Excerpt.
Saturday night, as I was making the desserts for the Easter Sunday dinner with my wife, stepdaughter, & baby in the room, a mild dispute broke out over what movie would be watched during the cooking. Both The Wizard of Oz and The Ten Commandments were on. Mine was the deciding vote, so Oz won. While Commandments is best described as execrable dreck suitable only for making cruel jokes about, The Wizard of Oz is the greatest movie made before 1960. Everybody knows that.
At least, that’s what I think. If you care to nominate pre-1960 release movie as the greatest of all, hit REPLY and do so.
Well, the website I saw for Top Box Office Movie of All Time, adjusted for inflation, says the #1 is Gone With The Wind (1939), the movie that [supposedly] crashed the market for men’s undershirts. While I’m an Ozophile myself, I have to go with the data, so GWTW.
*Oz *was my first thought when seeing the title. Epic tale, brilliant color, singing, dancing, comedy and it’s fun for the WHOLE family. I don’t see young men or any children being in to GWTW. And, no singing.
I love that quote. Still, the greatest pre-1960 movie was Casablanca, which cannot be surpassed for quotable dialogue and has that “Marseillaise” scene.
12 Angry Men. Supremely minimalist, 12 actors in two rooms, the classic restricted narrative. Brilliantly structured, rapier-sharp dialogue, and a clever look at human decision making, where consensus trumps truth. Also features innovative use of focal length, lenses, and shooting angle to subtly influence the viewer’s mood and the film’s tone.
Utterly enthralling, I’m hooked at the first scene every time.
Casablanca. This is the movie whose lines I will (mis)quote more than any other oldie.
Ben Hur is great just for the chariot race.
Its a Wonderful Life has been shown too much, but I used to go to church with Jimmy Stewart so it holds a special place for me.
Bridge on the River Kwai is a great character study, and some of you now have a whistling earworm.
Adventures of Robin Hood is my favorite Errol Flynn flick (and the second best Robin Hood adaptation after Disney).
My pic: “The Treasure of the Sierra Madre”-great story of human greed.
But “The Maltese Falcon” is also pretty good.
Being a Bogart fan, I cannot decide.
I’d definitely go with Oz between those choices. It’s probably the best before 1960. Other possible candidates would be Bridge on the River Kwai, excellent in many individual aspects, but maybe not in the entirety. *On the Waterfront *is an excellent movie, also *The Best Years of Our Lives *and Treasure of Sierra Madre, but those movies were good stories and acting, not spectacular movies that go beyond the dramatic appeal.
Oz was made in 1939, Commandments in 1956, yet I find the special effects in Oz to be much better. Commandments also is full of hammy acting, which isn’t necessarily bad, but just seems misplaced to me in this story, while River Kwai has a ton of hammy acting, at least some of it is appropriate to the story, and not performed by Charlton Heston.

Extracted information.
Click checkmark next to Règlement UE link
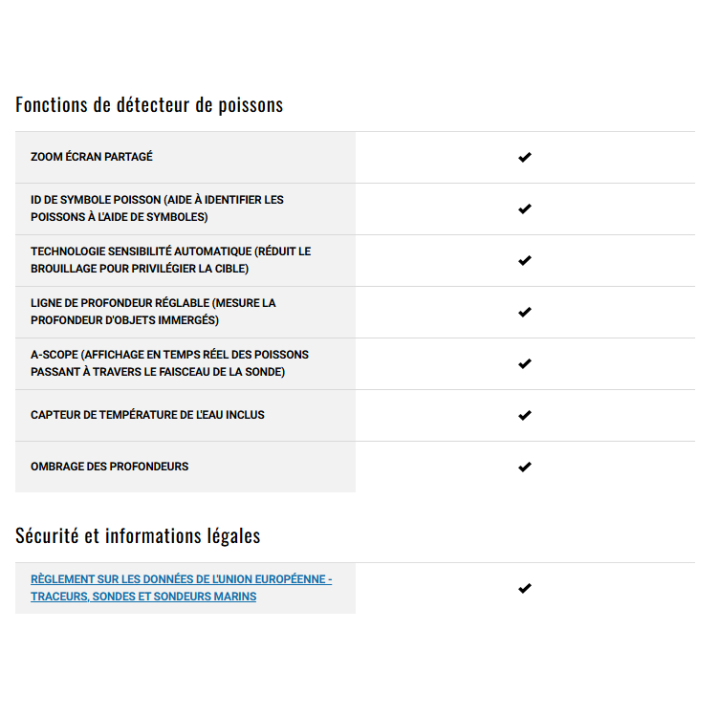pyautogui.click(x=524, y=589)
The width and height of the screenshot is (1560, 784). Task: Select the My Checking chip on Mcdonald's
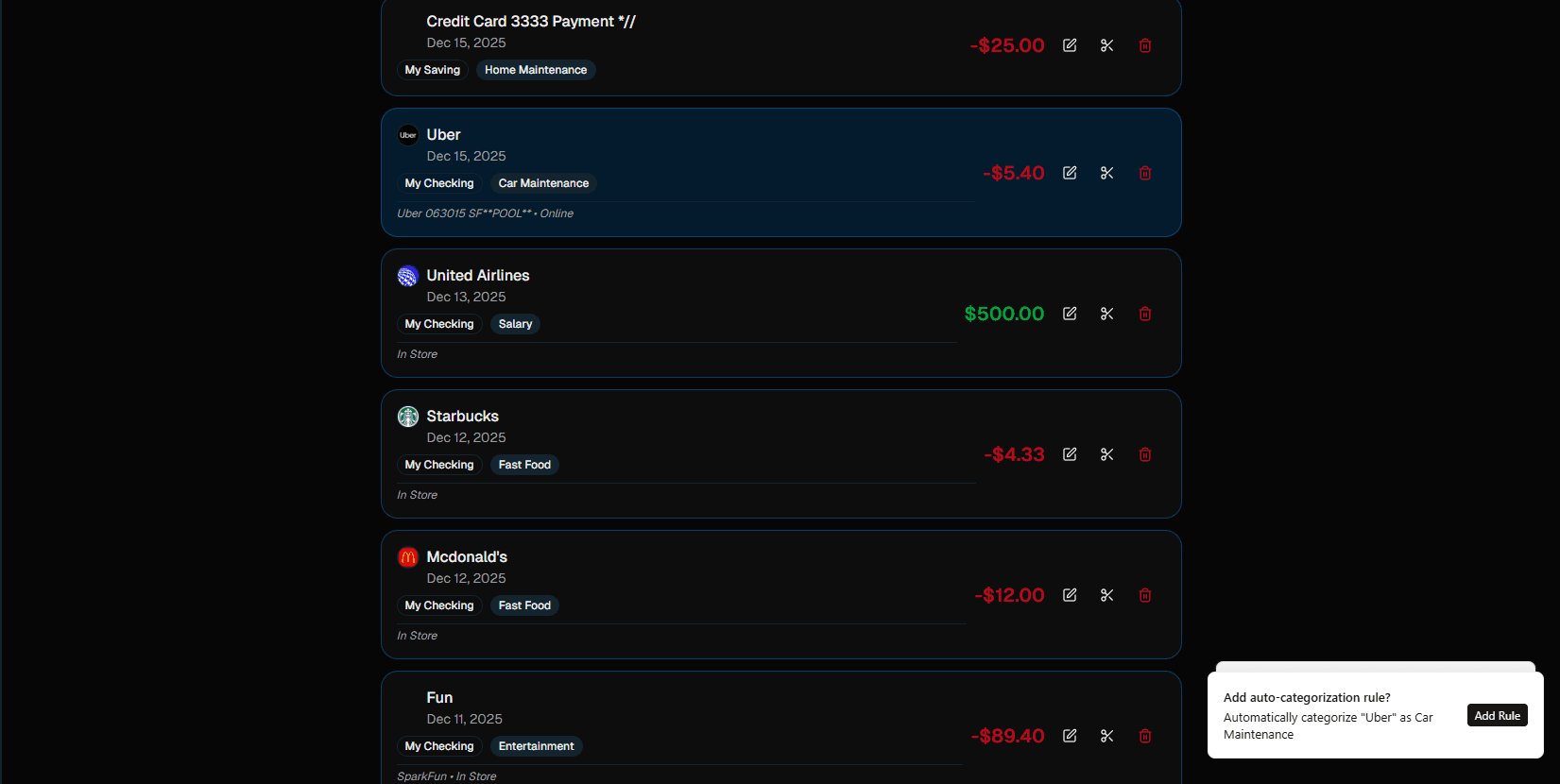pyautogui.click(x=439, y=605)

--

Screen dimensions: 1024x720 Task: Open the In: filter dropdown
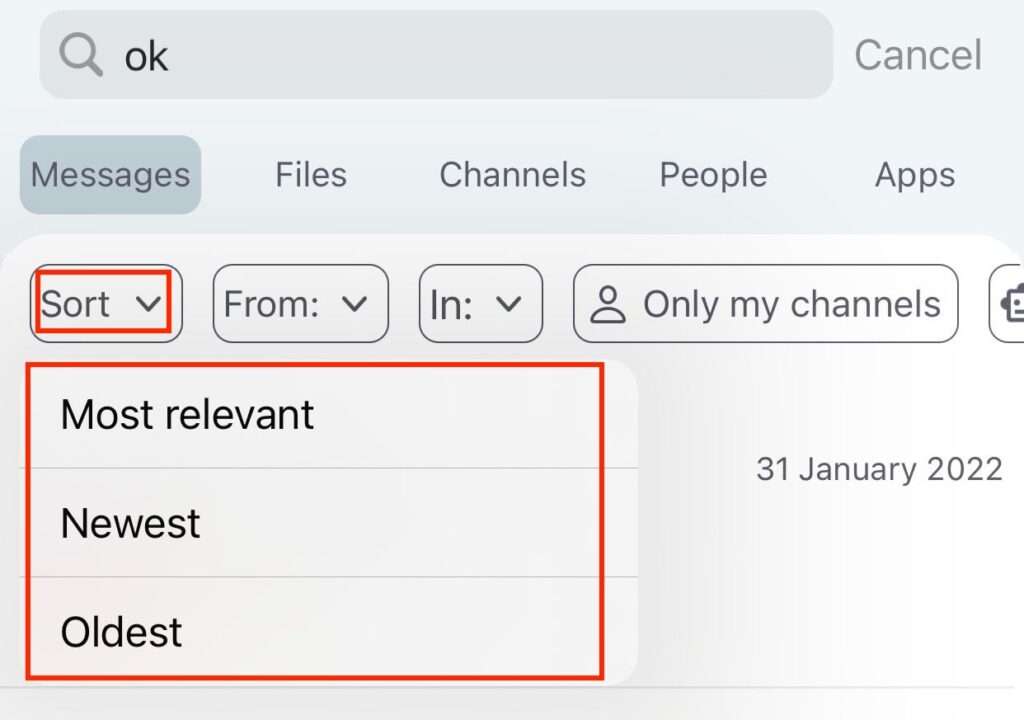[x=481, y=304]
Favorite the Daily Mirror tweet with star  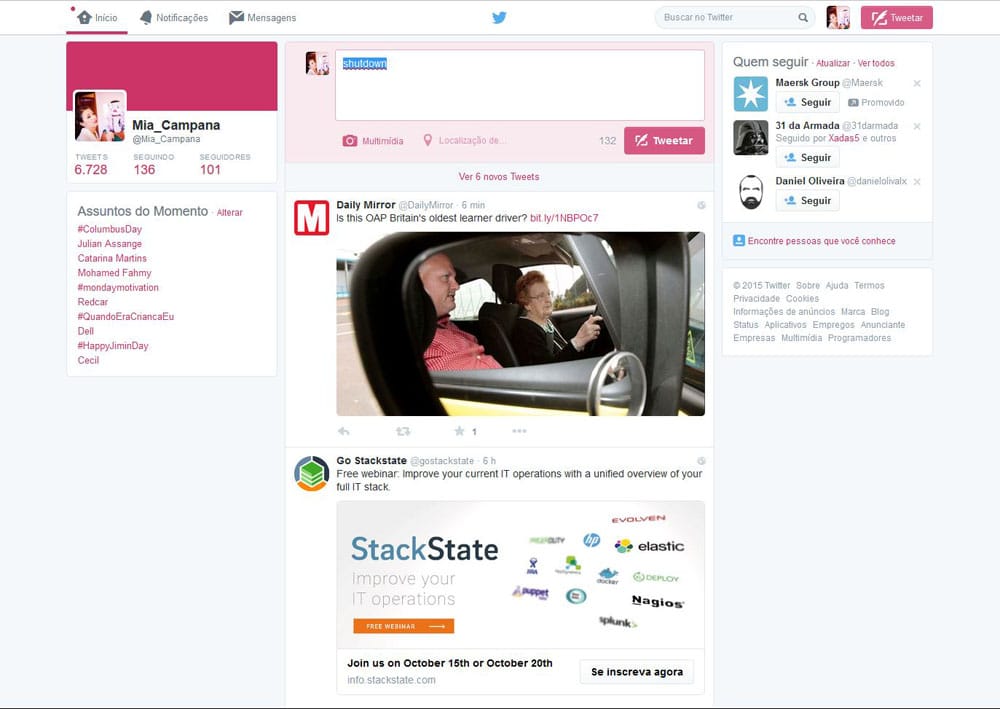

...

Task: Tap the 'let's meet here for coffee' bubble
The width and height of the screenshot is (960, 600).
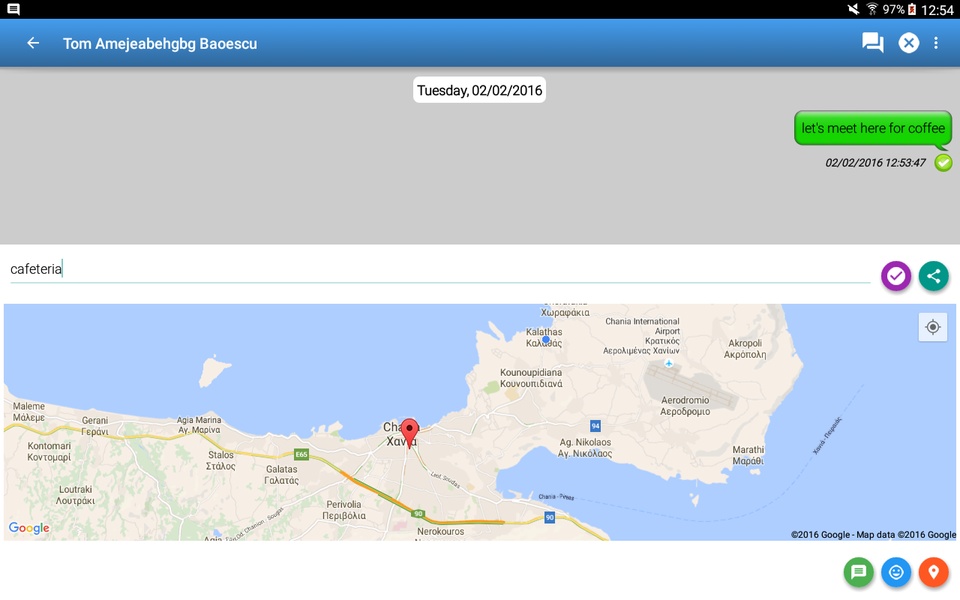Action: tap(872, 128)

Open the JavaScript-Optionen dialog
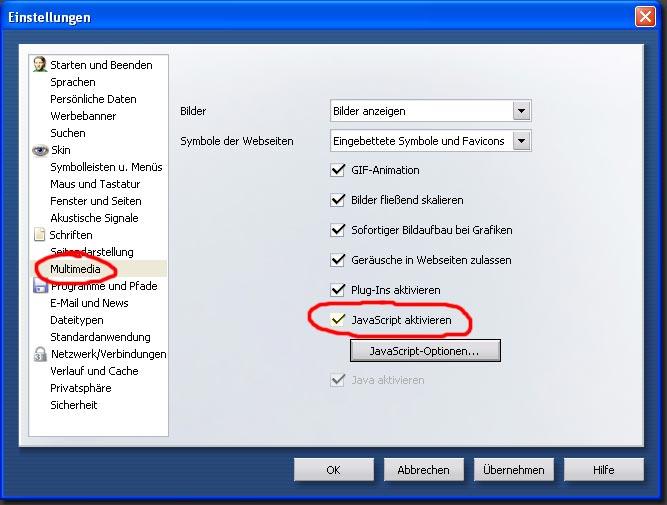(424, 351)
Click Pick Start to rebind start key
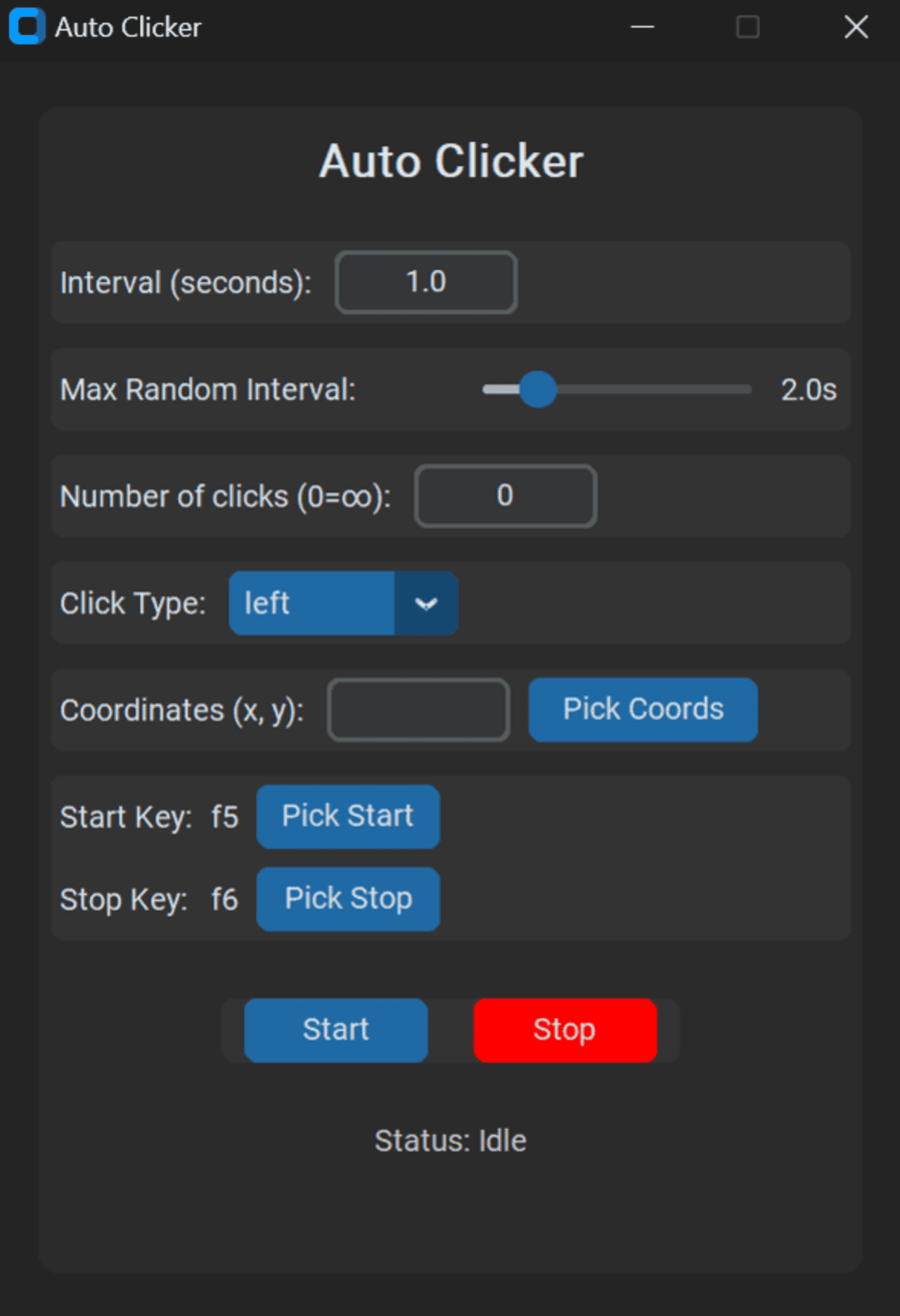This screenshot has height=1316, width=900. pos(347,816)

Apply what you read.
**1)** In the movie discussion, which two films were on television while the Easter desserts were being made?
**2)** From the movie discussion, set down the passage starting with "Its a Wonderful" and going on through "also pretty good.".
None of the lines is needed for this work.

Responses in order.
**1)** The Wizard of Oz and The Ten Commandments.

**2)**
Its a Wonderful Life has been shown too much, but I used to go to church with Jimmy Stewart so it holds a special place for me.
Bridge on the River Kwai is a great character study, and some of you now have a whistling earworm.
Adventures of Robin Hood is my favorite Errol Flynn flick (and the second best Robin Hood adaptation after Disney).
My pic: “The Treasure of the Sierra Madre”-great story of human greed.
But “The Maltese Falcon” is also pretty good.